Beside me a woman and her mother are having the elderly woman’s leg seen to. I need not see her, or the gammy leg, to have a full picture of what has gone on. She has just come out of hospital where she has spent three weeks being treated for cellulitis. I know this before they mention the diagnosis because I have had the condition myself and I can tell from her array of symptoms that this is what she must have had. She talks of the shivers and shakes when her temperature was up, her sense that she was dying, and the residual swollen painful leg that she has now and the reason for her being at the GP’s rooms.
She is telling the nurse that her stay in the hospital was her first since she had her daughter. I am thinking whoop to do. No wonder she knows so little about medicine, about her own body. Nothing has ever gone wrong with it before now. She has never been in hospital? And she is, I am guessing from her voice, in her seventies.

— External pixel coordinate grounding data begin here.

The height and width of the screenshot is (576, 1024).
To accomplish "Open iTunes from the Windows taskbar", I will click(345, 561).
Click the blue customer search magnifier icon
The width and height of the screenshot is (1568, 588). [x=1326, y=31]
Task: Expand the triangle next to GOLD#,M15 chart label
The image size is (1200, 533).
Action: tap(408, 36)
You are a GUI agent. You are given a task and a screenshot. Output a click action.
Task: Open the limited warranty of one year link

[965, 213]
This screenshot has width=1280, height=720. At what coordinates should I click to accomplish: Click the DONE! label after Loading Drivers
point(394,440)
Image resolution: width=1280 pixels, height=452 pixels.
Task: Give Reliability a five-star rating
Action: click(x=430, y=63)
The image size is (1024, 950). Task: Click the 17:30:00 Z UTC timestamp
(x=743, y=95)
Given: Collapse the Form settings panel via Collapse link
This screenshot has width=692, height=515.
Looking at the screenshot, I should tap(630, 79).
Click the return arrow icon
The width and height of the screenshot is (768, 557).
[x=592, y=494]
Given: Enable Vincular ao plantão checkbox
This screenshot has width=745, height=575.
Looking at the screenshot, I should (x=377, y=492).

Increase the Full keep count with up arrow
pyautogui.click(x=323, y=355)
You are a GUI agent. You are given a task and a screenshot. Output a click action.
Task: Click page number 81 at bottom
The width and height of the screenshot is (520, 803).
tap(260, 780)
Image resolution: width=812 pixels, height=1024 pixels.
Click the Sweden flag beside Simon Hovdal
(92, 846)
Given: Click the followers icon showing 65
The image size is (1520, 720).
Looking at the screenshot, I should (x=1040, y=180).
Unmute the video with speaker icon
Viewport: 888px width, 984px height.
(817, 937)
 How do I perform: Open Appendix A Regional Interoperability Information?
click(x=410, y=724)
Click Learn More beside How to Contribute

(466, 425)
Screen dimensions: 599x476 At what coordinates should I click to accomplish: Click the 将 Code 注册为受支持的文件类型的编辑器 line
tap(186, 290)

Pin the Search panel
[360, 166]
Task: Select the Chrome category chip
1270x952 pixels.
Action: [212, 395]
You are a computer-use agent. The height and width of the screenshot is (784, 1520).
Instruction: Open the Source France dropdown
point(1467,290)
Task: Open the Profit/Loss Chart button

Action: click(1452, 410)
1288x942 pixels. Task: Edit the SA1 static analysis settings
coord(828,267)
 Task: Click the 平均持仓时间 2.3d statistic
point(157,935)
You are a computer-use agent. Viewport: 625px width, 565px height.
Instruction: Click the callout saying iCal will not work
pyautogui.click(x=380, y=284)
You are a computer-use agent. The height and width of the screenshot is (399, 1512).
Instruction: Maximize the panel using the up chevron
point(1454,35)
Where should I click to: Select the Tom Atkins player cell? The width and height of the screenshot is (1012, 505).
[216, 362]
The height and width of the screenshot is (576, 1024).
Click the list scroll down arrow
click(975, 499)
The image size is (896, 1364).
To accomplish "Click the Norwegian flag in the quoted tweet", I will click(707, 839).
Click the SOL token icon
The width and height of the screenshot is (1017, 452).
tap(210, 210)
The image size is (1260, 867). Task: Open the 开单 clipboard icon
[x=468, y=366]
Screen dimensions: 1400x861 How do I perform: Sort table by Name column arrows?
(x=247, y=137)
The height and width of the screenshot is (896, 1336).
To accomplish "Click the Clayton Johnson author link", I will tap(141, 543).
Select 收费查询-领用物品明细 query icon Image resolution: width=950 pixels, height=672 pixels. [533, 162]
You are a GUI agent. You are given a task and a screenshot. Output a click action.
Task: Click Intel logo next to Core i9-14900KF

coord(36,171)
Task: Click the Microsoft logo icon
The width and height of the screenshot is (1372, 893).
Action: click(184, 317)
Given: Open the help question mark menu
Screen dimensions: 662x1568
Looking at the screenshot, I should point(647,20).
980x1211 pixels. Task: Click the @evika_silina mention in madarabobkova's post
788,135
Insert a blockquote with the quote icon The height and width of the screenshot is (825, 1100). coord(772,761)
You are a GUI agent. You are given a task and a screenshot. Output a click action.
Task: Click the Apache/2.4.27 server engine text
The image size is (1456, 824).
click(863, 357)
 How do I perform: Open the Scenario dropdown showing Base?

I am beginning to be annoyed by her. Jealous I guess. A life lived without disease, without illness or disability and all that that entails. The daughter too seems unknowledgeable about the swelling in her mother’s leg, asking;
Are their fluid tablets she should take for the swelling? Then when asked about allergies to antibiotics the mother says No but adds she is just allergic to Penicillin.
The nurse places a clip that measures oxygen saturation on the woman’s finger and the woman says the nurse must be a technician to use all the equipment. So I am breathing? says swollen leg.
So what can they do about the swelling?
All you can do is elevate your legs as much as possible, the nurse suggests and do these exercises with your feet to keep the circulation going.
Oh the nurse at the hospital suggested those exercises too. And deep breathing. I have been doing them, although I didn’t know what on earth they were for, says the elderly patient.
When I spy them at the reception, the mother white haired and about seventy, the daughter about my age, I look down at the old woman’s bandaged leg to see the swelling. It is not bad. She still has a definable ankle. She can get a shoe on her foot. I do some deep breathing.